(Here is a related, earlier question.)
Two microprocessors are identically manufactured. However, after testing the two processors, the manufacturer bins, rates and labels them to operate at slightly different frequencies — for example,
- Intel's Core i5-3320M (2.6 GHz) and
- Intel's Core i5-3360M (2.8 GHz),
whose specs differ only in the clock rate. Once the manufacturer has shipped the two processors, assuming that the customer clocks each processor at its respectively rated frequency, I've five, closely related questions, please:
- Am I correct that the faster processor draws more power (and thus dissipates more heat) under a computational load?
- If so, is the power under computational load approximately proportional to the rated/clocked frequency? In other words, inasmuch as the one processor is clocked 8 percent faster than the other, does it run about 8 percent hotter under load? Another way to ask the same question is to ask: does each processor process about the same quantity of data per unit of energy? or, if battery powered, can each accomplish about as much before its battery dies?
- When not under load, do the two processors idle equally cool, or are there practical or theoretical factors that make the one idle cooler than the other?
- Even if the processor's price were not determinate, might one prefer the slower processor merely for the sake of cooler operation and extended battery life?
- Would the answers differ for embedded processors?
Naturally, you needn't number your answers 1 through 5. If the general thrust of my inquiry seems clear, then feel free to answer accordingly. Even partial answers would be read with thanks.
The reason I ask the question — besides that it is interesting — is that Intel (for example) gives each of the processors mentioned a thermal design power (TDP) of 35 watts. Such information hardly helps one to choose between two such processors (or between two microcontrollers by ARM, etc.) as one hesitates between quick peak processing and cool extended operation. The question is thus a prudential engineering question that datasheets do not seem directly to address.
Best Answer
Not necessarily. There are two major components of power dissipation - static power (the power you burn when the chip is on) and dynamic/switching power (the power burned when the clock is running). While running the same chip at a higher frequency will result in more power dissipation, a chip may have a static power dissipation that is too high when combined with the faster clock rate to meet the bin requirements for the faster rating.
For a given chip running identical calculations, the dynamic portion of the power consumption will be proportional to the clock frequency. The total power dissipation of the processor will increase a bit less than 8% for an 8% increase in clock frequency due to the static power dissipation.
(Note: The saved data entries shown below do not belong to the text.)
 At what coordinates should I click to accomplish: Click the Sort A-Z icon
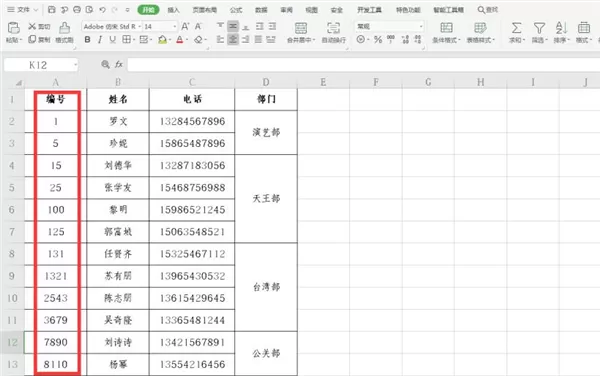click(561, 28)
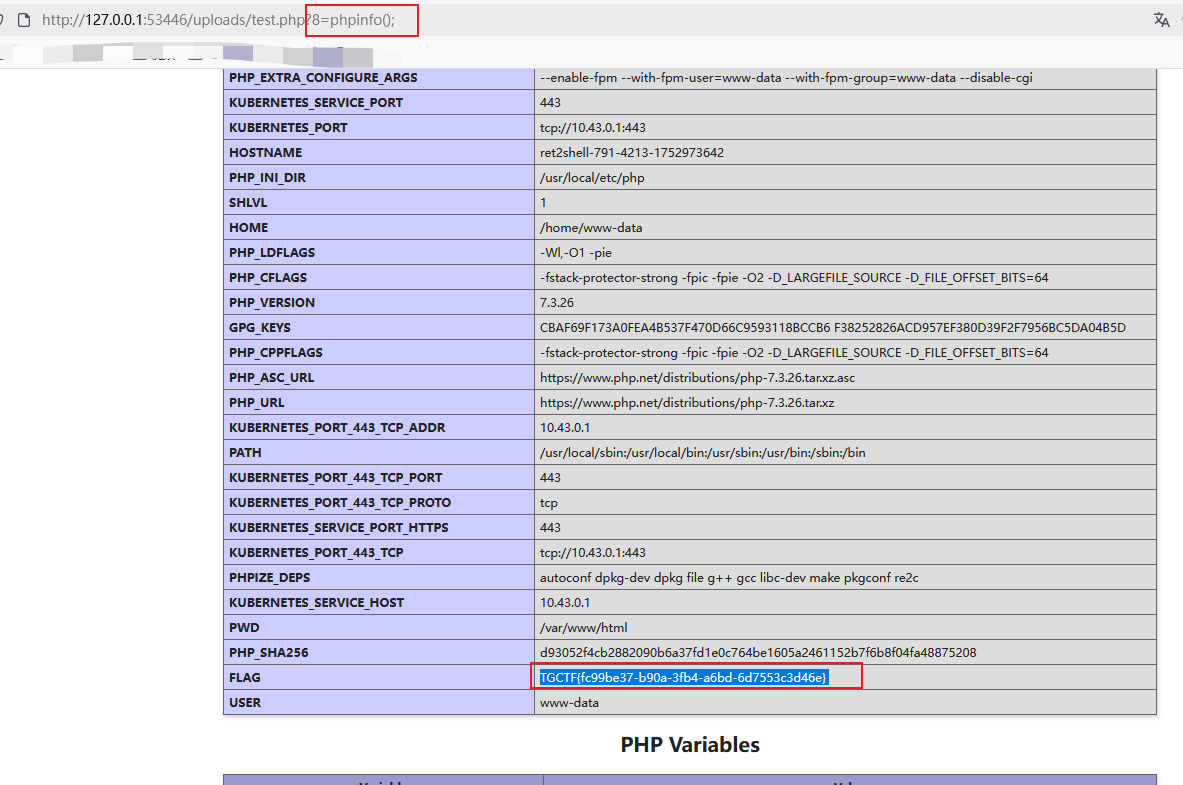
Task: Click the translate page icon
Action: [1162, 20]
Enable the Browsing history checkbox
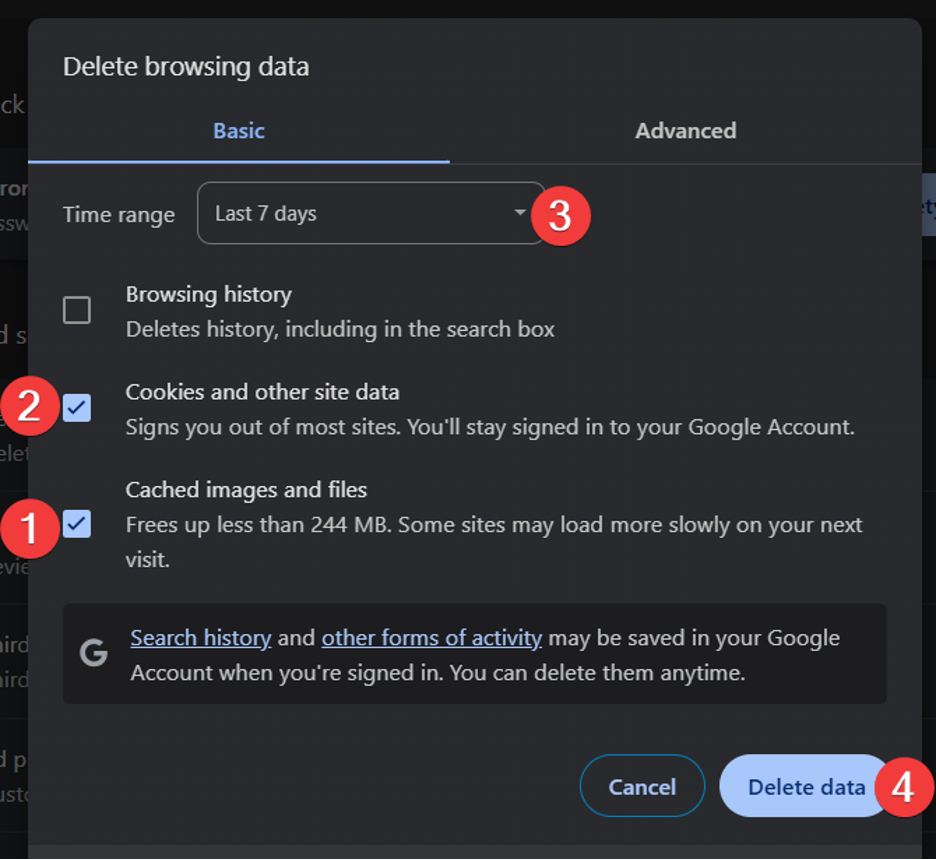 (x=77, y=310)
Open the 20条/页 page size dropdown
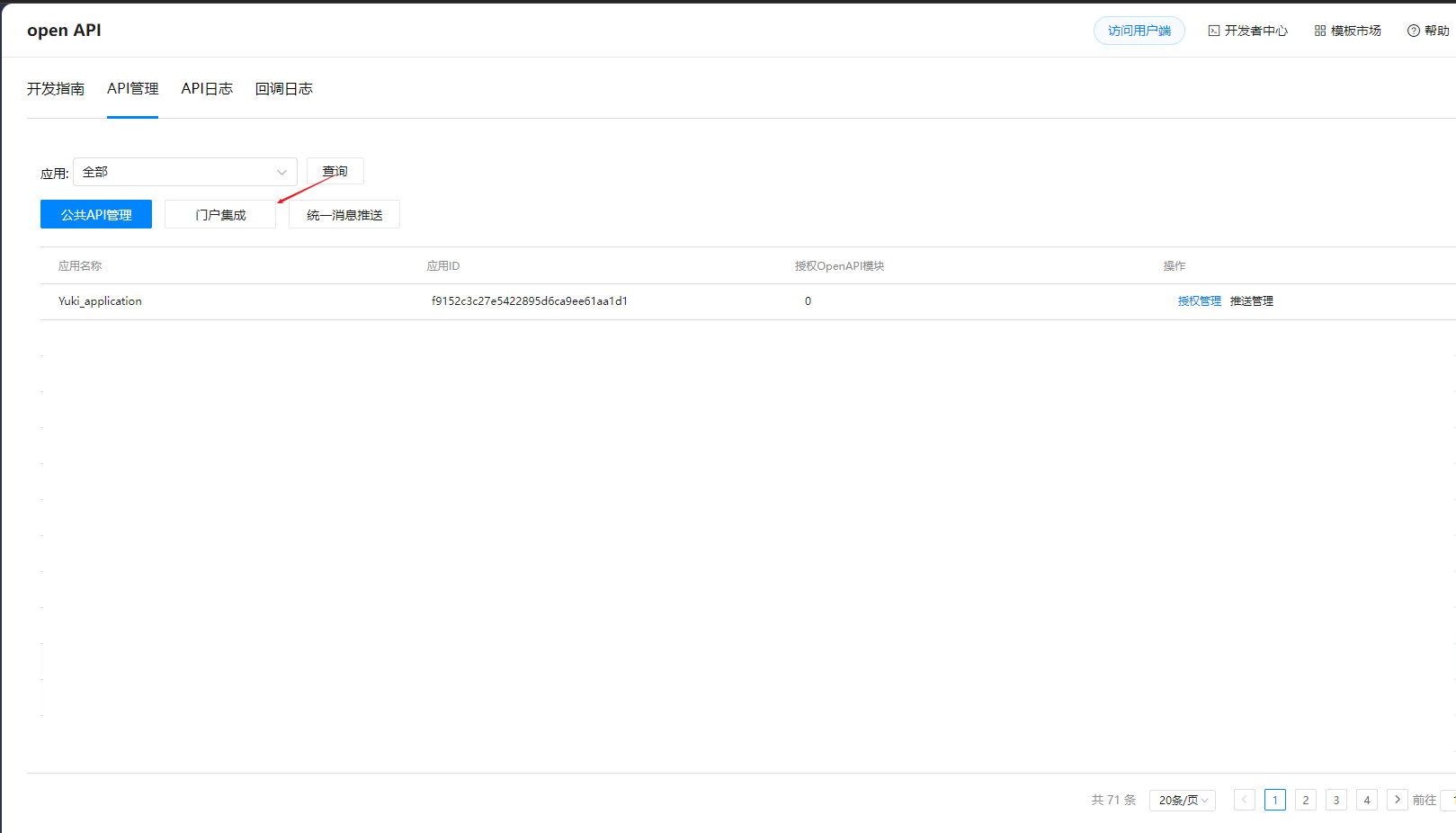This screenshot has height=833, width=1456. pyautogui.click(x=1182, y=800)
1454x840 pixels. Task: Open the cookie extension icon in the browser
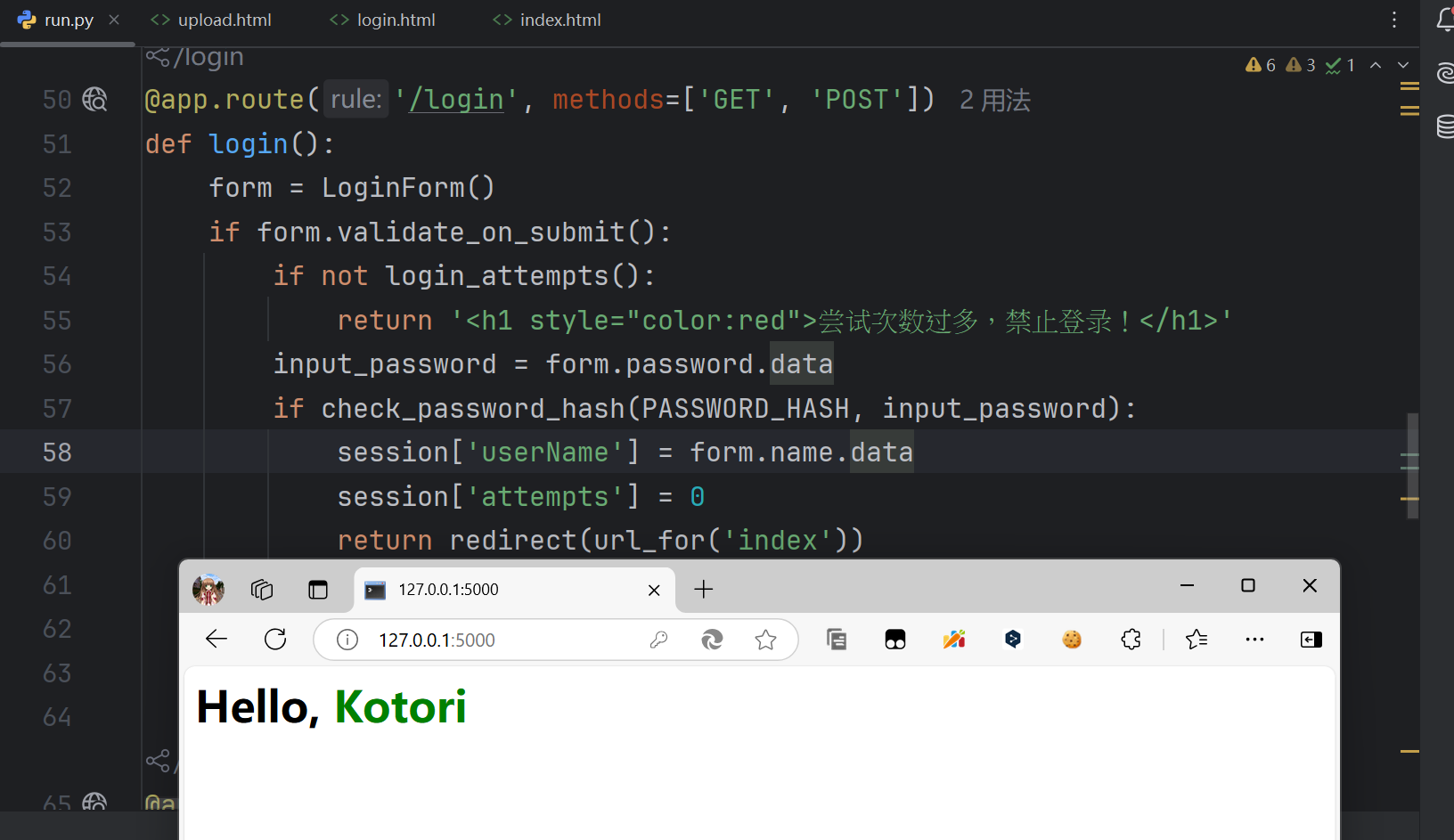1072,640
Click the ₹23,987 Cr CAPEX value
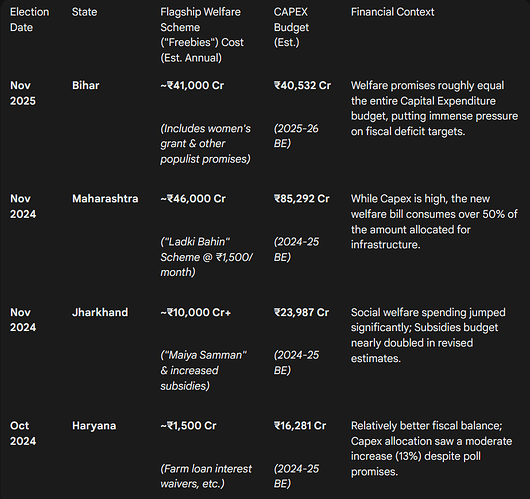This screenshot has height=499, width=530. point(301,312)
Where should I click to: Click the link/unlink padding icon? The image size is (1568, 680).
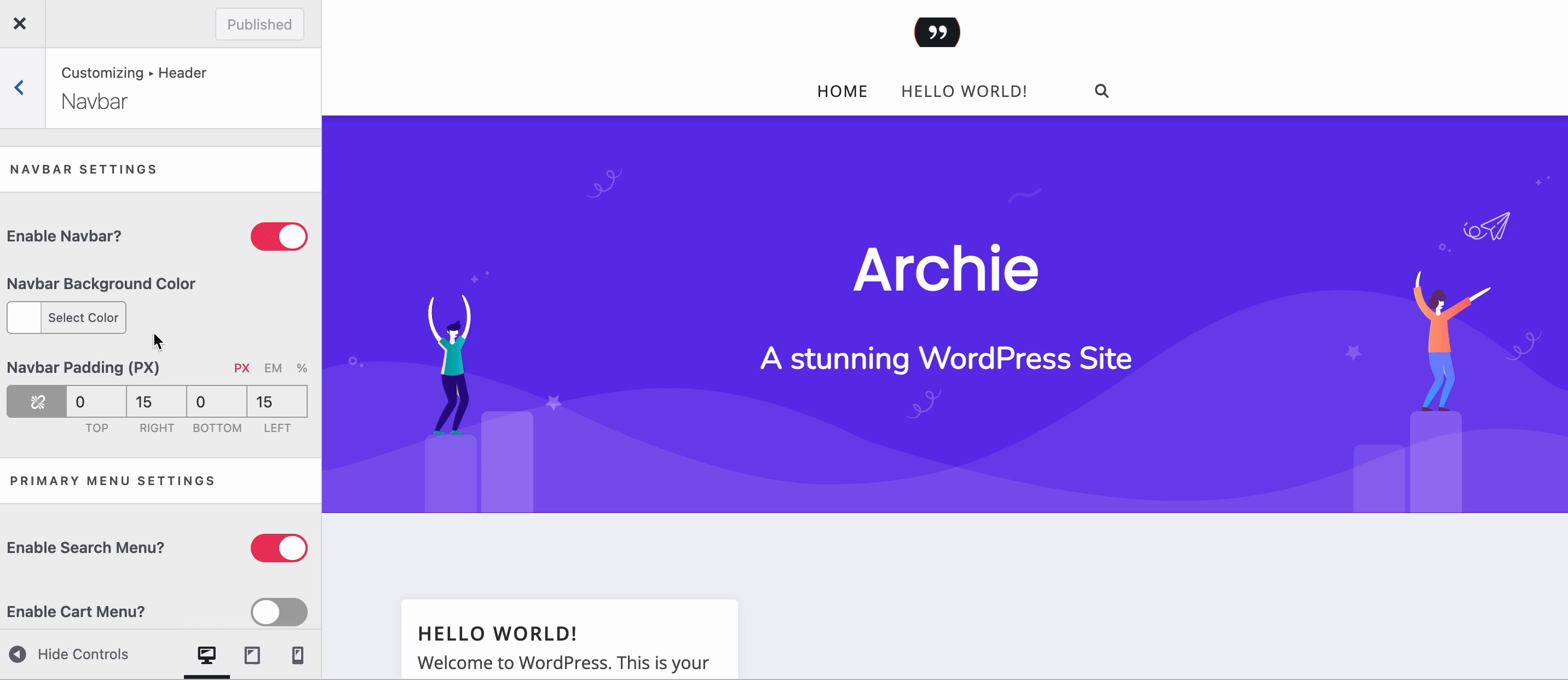[x=37, y=401]
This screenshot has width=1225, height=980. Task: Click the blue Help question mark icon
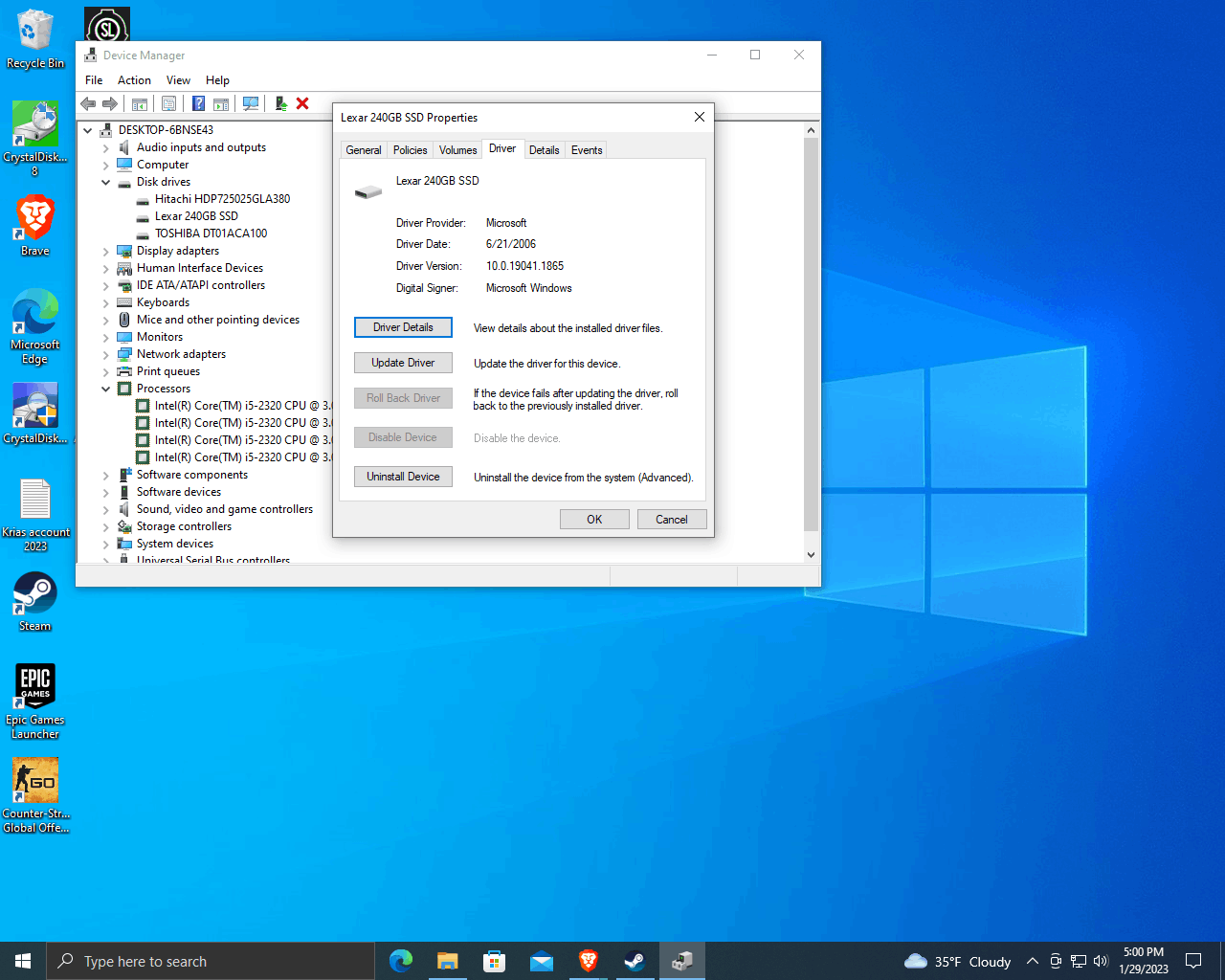click(198, 103)
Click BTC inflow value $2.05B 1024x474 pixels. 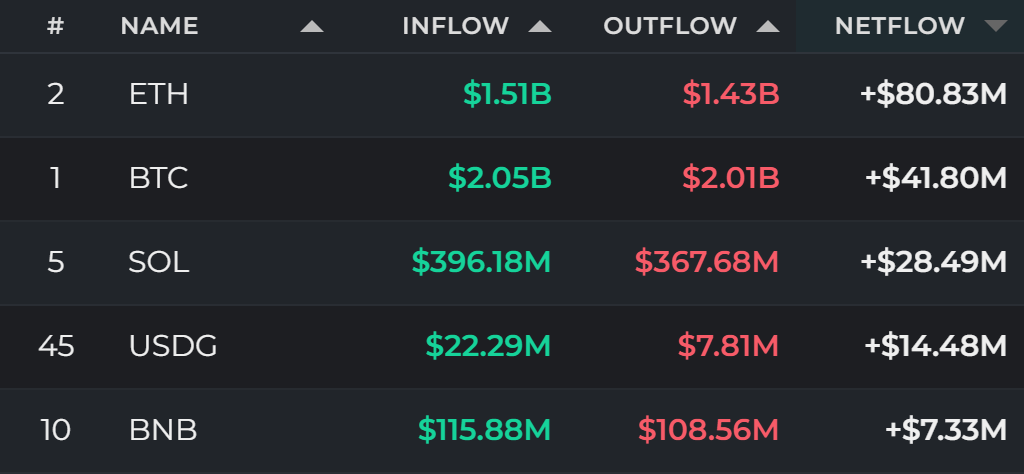click(x=500, y=178)
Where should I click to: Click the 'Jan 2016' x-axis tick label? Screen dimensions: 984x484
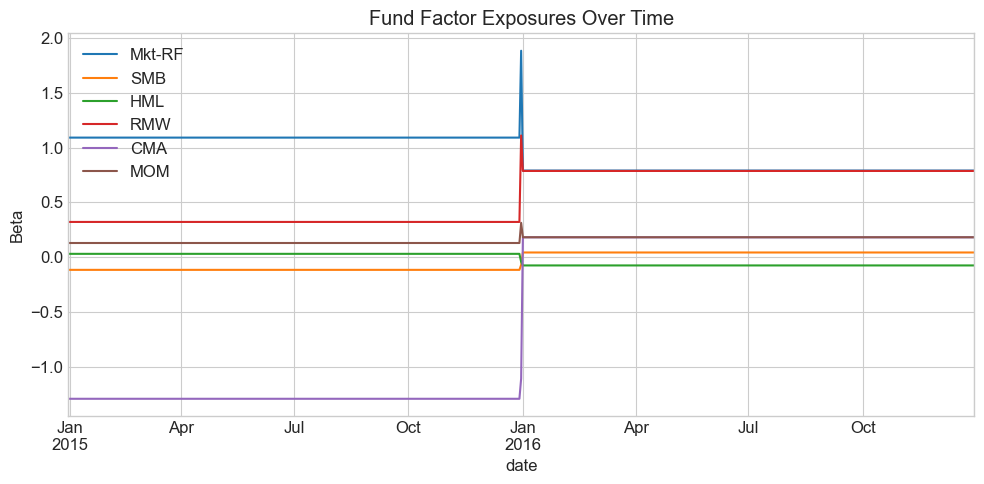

If you had two identical chips idling, the one with the lower clock frequency would dissipate less power. When the chips are idling, the static power becomes a much larger portion of the active power dissipation, so any differences there would be more noticeable.
Possibly, but again, you have a lot less of a guarantee that this would be the case. If you bought chips with different rated TDPs, then you could safely make this argument. Otherwise, you're at the mercy of the binning algorithm and the consistency of the manufacturer's process. Also, note that we're talking about power dissipation, not energy consumption. A faster processor may be able to complete a computationally heavy task faster, and switch to a low power idle mode sooner than a slower processor.
Yes. The static power dissipation is most significant on the bleeding edge processes that Intel, TSMC, IBM, and Global Foundries use. Embedded processors are often optimized for low static power dissipation and use larger processes where static power dissipation is a much smaller portion of power dissipation. The variation at those larger process nodes is much less, so microcontrollers are much less susceptible to variation in power and frequency performance.